Vietato il cellulare a scuola: la tasca anti-smartphone li blocca tutti

Andrea Carlino
Di Andrea Carlino

"Nessun intento punitivo, ma pedagogico". Così l'istituto scientifico con indirizzo sportivo "San Benedetto" di Piacenza spiega la grande novità di inizio anno. L'istituto sarà la prima istituzione scuola "phone-free". La scuola piacentina è la prima, in Italia, a dotarsi di questa rivoluzionaria tecnologia già sperimentata con successo in tanti college americani. In Europa solo alcune scuole francesi e inglesi utilizzano questa tecnologia.

Segnale schermato

In Italia, dal 2007, vige la legge Fioroni che prevede, la proibizione all'uso, ma non della detenzione, in classe, del cellulare. Lo smartphone può essere consegnato al docente solo se lo studente viene sorpreso ad usarlo.
Con il progetto phone-free la situazione cambia. Il dispositivo, realizzato da un'azienda americana, prevede una semplicissima e funzionale custodia morbida in cui riporre il proprio cellulare, e richiede una base sbloccante per l’apertura, custodita dall’insegnante. Per tutto il tempo delle lezioni, ricreazione compresa, il cellulare resterà non solo sigillato, ma schermato, impedendone ogni funzionalità. Lo smarthphone resterà così vicino al proprietario ma non potrà essere utilizzato.

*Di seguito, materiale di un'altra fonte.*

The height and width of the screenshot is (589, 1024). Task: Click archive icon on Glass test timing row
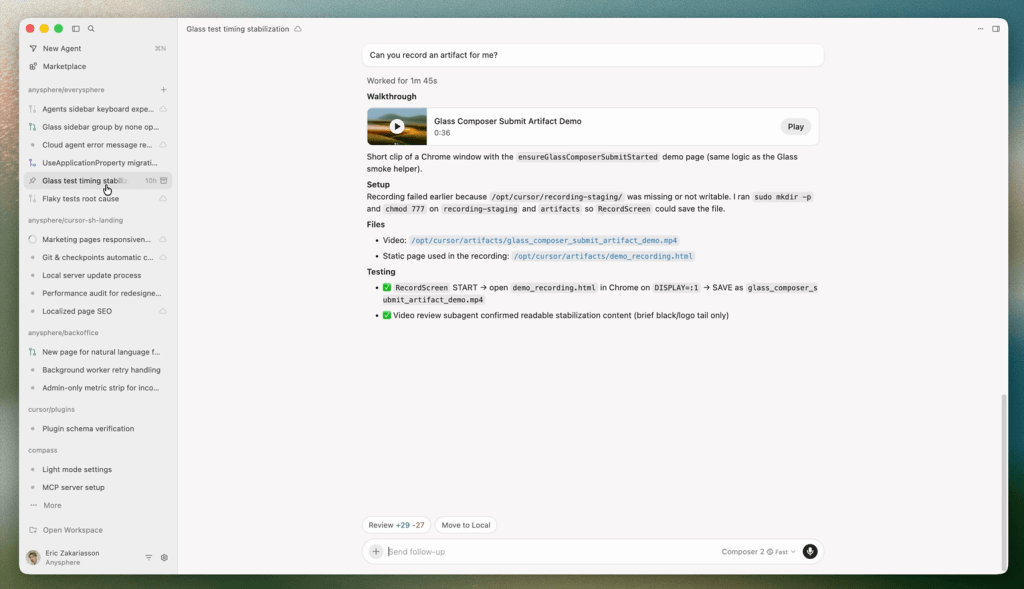[x=164, y=181]
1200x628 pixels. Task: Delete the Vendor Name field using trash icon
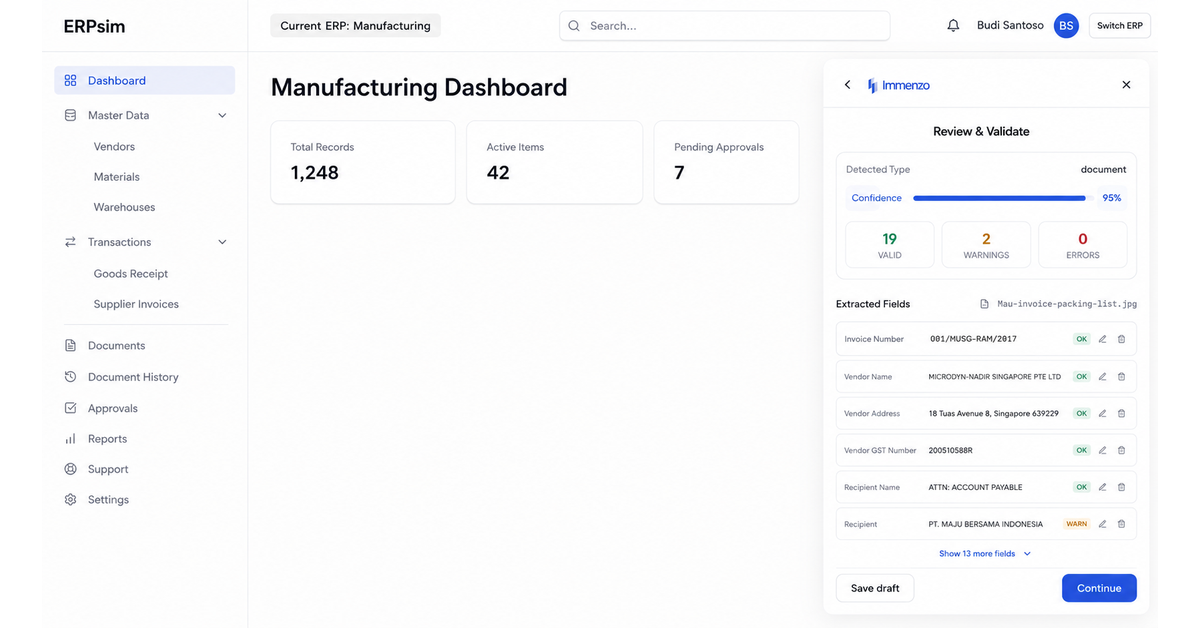point(1121,377)
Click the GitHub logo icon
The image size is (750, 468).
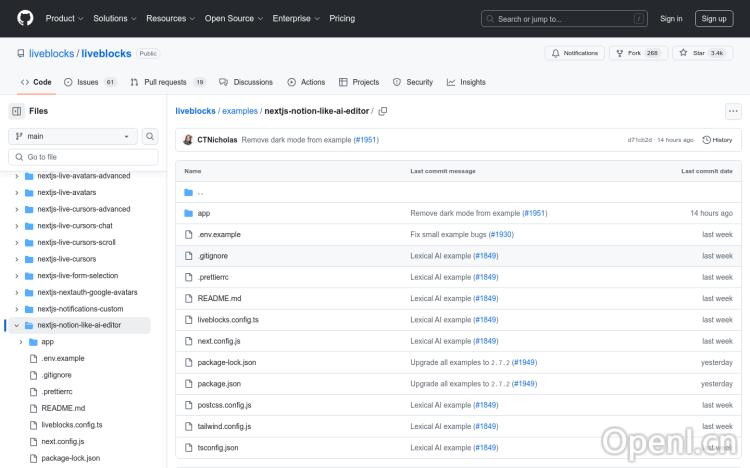pos(25,18)
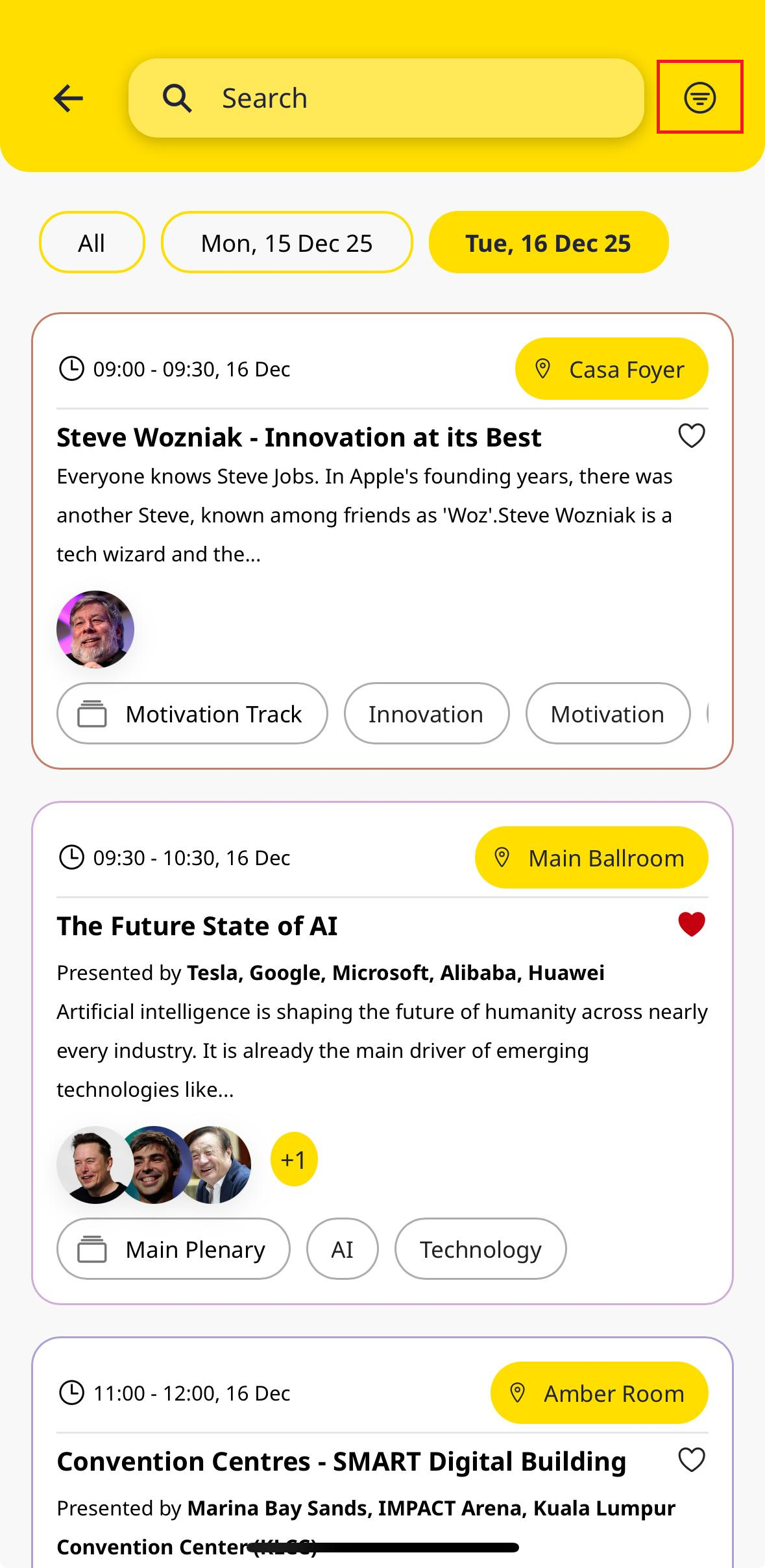Viewport: 765px width, 1568px height.
Task: Unfavorite The Future State of AI
Action: (x=691, y=924)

Fabrizio Bertamoni, preside del liceo San Benedetto, spiega all'Agi l'iniziativa: "Qualche ragazzo, forse sentirà un po' la mancanza del cellulare. Ma non ci sono state proteste o lamentele. Le lezioni sono state regolari. Vedremo in futuro. Questa non è una iniziativa punitiva ma ha una finalità pedagogica. Lo scopo è aiutare i ragazzi a socializzare maggiormente con l'ambiente circostante".

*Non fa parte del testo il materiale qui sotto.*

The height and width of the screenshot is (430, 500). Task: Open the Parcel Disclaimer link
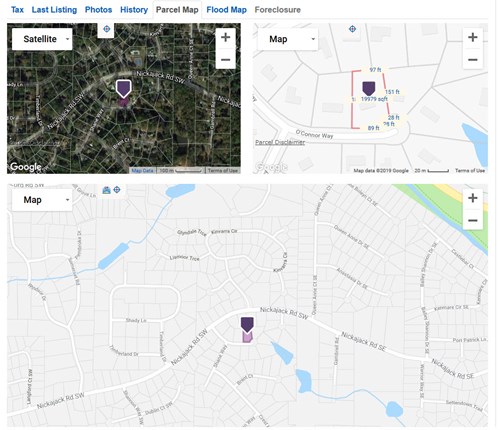(280, 142)
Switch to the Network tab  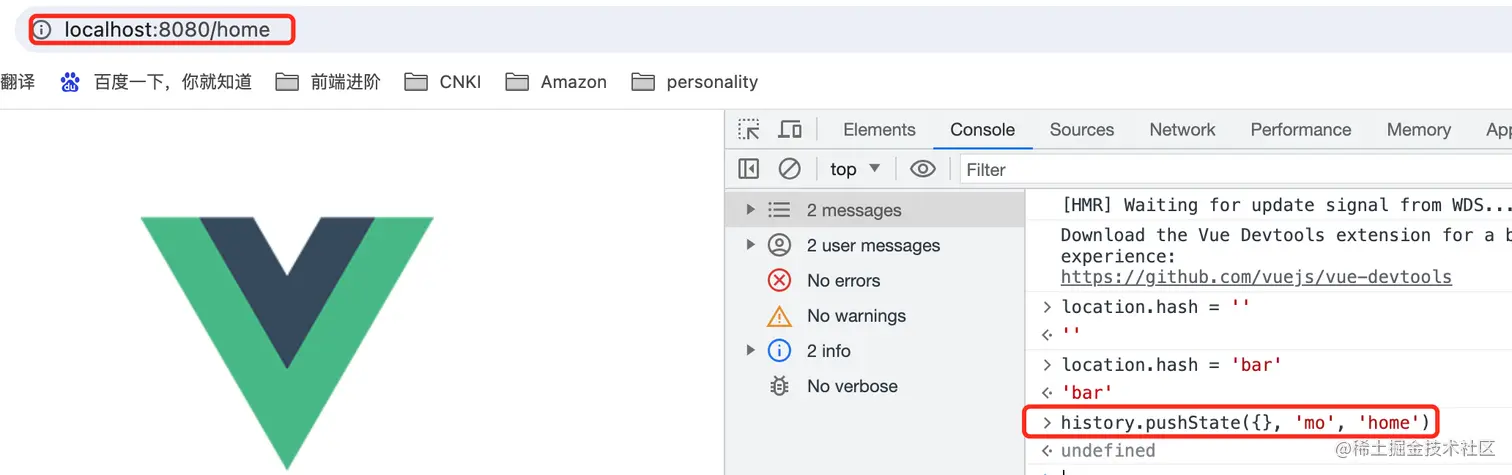(1182, 129)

Successivamente la misura sarà prevista anche per i docenti. Dopo il primo quadrimestre sarà fatto il punto della situazione.


La tecnologia non è nemica della conoscenza

Sempre all'Agi, il ministro dell'Istruzione, Marco Bussetti, parla così dell'utilizzo del cellulare in classe: "La tecnologia può essere una valida alleata. E non va vista come un nemico. Molte scuole hanno già regolamenti interni in materia. Se il telefonino serve per scopi didattici e ce l'hanno tutti, perché no. Altrimenti stia spento. Valorizziamo l'autonomia delle scuole e rendiamo i curricoli più attuali".

La linea del ministro, dunque, sembra più morbida rispetto a quella imposta dalla Francia. Lo scorso 30 luglio l’Assemblea Nazionale francese ha approvato in via definitiva la nuova norma, che vieta negli istituti scolastici i telefoni cellulari o smartphone, dalla scuola d’infanzia e quella elementare fino a quella media. La misura, però, non vale per i ragazzi degli istituti superiori.